We can see a plot of these as well …(one plot for each parameter). These are plots of “changes in b over time”, if we let “b” vary over time recall…if “b” vary over time, this means that there is NO PH!. The effect is not constant over time… it varies! However pay less attention to the extremes, as line is sensitive…
plot(cox.zph(cox.model5))
The smooth line in the plot tells us how HAZARds will change if we allow them to change. The dotted line on either side of the solid line is the confidence limit. Let us add the abline through zero.

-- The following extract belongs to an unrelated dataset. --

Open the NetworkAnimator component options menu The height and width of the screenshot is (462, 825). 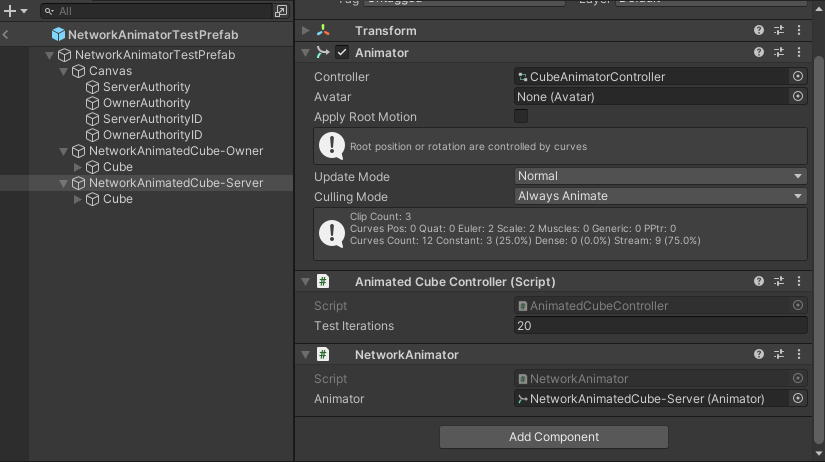[x=798, y=354]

plot(cox.zph(cox.model5)[1], main="Plot of Hazards")
abline(h=0,col="red")
From the graph above, the reference line [abline] lies with the confidence bound at least 1/3 of the time. However, that is not enough to show that coefficient of HAZARDS for age is not changing over time. Partially, the proportional hazards assumption seems to be partially met.
plot(cox.zph(cox.model5)[2], main="Plot of Hazards")
abline(h=0,col="red")
From the graph above, the reference line [abline] lies with the confidence bound at least throught the time. This is a clear indication that is enough evidence to enough to show that coefficient of HAZARDS for weight loss is not changing over time. From the graph, we can conlude that the coefficient for weight loss is not really changing. In other words proportional hazards assumption is fully met.